Exercise material>

"""

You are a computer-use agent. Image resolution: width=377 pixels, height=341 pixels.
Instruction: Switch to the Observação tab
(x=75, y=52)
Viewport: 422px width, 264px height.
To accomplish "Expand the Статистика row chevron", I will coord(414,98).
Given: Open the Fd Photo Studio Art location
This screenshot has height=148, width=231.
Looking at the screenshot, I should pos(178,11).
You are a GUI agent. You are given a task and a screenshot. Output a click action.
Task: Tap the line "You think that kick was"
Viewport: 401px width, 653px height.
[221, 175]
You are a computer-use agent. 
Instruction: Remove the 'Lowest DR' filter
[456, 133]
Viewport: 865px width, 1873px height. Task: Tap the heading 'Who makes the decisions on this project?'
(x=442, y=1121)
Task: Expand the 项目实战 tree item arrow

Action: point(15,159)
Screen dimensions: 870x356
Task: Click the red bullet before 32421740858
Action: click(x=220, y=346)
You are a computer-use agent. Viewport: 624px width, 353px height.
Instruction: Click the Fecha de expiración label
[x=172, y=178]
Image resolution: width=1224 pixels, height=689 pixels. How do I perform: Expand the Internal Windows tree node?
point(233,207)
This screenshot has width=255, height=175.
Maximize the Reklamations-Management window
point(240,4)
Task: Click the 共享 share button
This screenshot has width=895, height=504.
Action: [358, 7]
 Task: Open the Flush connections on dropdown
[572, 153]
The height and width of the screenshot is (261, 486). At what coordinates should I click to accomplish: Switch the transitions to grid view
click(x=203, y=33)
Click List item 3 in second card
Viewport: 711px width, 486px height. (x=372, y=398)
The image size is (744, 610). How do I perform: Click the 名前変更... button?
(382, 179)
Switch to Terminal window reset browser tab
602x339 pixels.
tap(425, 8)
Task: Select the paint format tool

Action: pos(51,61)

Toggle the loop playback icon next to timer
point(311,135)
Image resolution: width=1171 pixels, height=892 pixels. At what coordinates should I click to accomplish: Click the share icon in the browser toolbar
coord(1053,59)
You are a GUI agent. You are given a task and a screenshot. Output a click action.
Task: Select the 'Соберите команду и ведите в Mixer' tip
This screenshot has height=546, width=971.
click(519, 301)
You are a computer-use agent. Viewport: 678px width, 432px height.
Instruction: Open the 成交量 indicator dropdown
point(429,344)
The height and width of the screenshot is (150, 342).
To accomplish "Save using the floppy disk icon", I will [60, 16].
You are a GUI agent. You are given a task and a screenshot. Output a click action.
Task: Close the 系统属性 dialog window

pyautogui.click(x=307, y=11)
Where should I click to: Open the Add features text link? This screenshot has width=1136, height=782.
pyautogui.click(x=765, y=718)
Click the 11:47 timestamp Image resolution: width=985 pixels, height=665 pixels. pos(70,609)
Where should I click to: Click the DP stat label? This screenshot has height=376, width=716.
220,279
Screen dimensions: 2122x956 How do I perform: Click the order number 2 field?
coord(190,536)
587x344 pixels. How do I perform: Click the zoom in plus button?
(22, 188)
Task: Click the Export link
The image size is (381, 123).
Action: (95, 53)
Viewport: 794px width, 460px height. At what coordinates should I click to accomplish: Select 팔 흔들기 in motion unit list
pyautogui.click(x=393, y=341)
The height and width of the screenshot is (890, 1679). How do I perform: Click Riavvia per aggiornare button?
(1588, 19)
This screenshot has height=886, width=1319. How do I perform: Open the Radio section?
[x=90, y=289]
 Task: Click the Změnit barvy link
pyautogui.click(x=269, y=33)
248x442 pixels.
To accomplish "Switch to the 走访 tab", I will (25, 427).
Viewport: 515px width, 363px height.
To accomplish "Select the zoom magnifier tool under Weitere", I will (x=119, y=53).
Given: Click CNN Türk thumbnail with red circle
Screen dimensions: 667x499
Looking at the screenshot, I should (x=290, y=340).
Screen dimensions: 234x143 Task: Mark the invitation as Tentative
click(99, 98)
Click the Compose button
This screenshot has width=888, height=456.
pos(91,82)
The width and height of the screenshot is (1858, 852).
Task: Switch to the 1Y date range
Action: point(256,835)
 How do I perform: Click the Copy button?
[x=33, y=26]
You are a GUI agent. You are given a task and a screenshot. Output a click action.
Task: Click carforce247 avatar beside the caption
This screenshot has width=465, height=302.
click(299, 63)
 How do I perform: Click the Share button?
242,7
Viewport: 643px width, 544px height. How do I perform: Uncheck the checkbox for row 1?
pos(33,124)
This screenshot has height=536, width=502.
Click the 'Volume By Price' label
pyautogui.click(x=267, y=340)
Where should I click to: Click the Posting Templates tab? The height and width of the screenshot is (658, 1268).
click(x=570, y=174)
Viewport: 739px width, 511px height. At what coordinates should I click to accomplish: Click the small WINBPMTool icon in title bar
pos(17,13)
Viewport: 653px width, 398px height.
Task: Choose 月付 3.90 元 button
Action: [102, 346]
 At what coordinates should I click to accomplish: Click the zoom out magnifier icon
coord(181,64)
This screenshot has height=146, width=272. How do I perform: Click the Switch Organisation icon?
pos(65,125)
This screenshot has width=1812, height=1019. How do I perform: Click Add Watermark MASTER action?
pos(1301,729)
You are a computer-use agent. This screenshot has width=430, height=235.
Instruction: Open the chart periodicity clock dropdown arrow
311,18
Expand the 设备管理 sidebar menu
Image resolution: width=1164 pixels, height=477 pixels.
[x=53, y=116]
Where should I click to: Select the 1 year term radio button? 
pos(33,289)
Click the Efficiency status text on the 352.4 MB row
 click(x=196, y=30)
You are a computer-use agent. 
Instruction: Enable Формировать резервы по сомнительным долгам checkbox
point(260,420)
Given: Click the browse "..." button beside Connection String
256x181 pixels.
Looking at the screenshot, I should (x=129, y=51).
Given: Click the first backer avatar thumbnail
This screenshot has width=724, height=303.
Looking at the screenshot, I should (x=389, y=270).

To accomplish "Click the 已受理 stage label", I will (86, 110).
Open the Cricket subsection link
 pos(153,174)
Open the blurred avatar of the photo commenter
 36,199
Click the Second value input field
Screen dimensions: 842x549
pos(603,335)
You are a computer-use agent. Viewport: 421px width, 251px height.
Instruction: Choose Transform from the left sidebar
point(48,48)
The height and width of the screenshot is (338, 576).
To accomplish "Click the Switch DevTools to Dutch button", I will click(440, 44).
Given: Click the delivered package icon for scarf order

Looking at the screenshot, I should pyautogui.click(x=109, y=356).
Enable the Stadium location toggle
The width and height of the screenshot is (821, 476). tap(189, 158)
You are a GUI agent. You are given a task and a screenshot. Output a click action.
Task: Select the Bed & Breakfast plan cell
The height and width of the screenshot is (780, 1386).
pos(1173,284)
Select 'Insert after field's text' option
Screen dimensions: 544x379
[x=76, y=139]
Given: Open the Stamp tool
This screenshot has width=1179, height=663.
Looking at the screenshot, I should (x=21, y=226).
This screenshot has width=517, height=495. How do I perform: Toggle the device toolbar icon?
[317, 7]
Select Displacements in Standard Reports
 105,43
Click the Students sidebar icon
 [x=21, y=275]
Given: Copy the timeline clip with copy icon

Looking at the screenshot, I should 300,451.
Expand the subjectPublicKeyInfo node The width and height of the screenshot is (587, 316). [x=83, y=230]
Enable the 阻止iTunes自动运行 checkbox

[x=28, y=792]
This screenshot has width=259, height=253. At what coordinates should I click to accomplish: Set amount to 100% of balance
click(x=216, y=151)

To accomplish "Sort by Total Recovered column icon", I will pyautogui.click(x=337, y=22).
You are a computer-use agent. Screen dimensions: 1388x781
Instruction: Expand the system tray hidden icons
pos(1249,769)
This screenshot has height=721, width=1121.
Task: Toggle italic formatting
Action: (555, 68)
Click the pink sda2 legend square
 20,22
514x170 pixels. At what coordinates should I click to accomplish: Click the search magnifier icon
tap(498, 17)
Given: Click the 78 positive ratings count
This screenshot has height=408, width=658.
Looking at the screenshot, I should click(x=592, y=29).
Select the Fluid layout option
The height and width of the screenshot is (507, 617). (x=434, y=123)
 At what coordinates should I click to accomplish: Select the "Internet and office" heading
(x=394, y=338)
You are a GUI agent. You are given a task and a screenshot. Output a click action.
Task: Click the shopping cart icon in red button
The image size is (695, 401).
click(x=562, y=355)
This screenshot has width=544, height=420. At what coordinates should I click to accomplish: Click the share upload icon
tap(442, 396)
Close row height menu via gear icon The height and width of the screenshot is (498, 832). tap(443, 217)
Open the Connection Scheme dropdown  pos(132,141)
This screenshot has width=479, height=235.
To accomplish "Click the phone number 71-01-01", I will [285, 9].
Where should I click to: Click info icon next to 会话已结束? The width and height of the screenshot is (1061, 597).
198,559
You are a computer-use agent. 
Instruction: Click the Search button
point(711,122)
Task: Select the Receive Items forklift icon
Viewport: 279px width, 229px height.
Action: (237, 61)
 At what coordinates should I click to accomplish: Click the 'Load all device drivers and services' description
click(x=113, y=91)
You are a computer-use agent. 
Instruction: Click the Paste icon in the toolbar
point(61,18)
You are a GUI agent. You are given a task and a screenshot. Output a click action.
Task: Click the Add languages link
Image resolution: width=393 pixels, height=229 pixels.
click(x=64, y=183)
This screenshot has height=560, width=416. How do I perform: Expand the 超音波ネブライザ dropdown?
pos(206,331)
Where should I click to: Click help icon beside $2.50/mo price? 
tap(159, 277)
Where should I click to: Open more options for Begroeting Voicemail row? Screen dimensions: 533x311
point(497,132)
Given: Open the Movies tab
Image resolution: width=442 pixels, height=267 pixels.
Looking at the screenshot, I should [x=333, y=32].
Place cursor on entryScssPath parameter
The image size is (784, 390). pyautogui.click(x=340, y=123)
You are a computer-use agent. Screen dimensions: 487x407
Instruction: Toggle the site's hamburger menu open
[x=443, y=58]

"""

Copy the items verbatim, starting at the line that contains "Close row height" and ending after the line that contains "tap(159, 277)".

Written reply>
Close row height menu via gear icon The height and width of the screenshot is (498, 832). tap(443, 217)
Open the Connection Scheme dropdown  pos(132,141)
This screenshot has width=479, height=235.
To accomplish "Click the phone number 71-01-01", I will [285, 9].
Where should I click to: Click info icon next to 会话已结束? The width and height of the screenshot is (1061, 597).
198,559
You are a computer-use agent. 
Instruction: Click the Search button
point(711,122)
Task: Select the Receive Items forklift icon
Viewport: 279px width, 229px height.
Action: (237, 61)
 At what coordinates should I click to accomplish: Click the 'Load all device drivers and services' description
click(x=113, y=91)
You are a computer-use agent. 
Instruction: Click the Paste icon in the toolbar
point(61,18)
You are a GUI agent. You are given a task and a screenshot. Output a click action.
Task: Click the Add languages link
Image resolution: width=393 pixels, height=229 pixels.
click(x=64, y=183)
This screenshot has height=560, width=416. How do I perform: Expand the 超音波ネブライザ dropdown?
pos(206,331)
Where should I click to: Click help icon beside $2.50/mo price? 
tap(159, 277)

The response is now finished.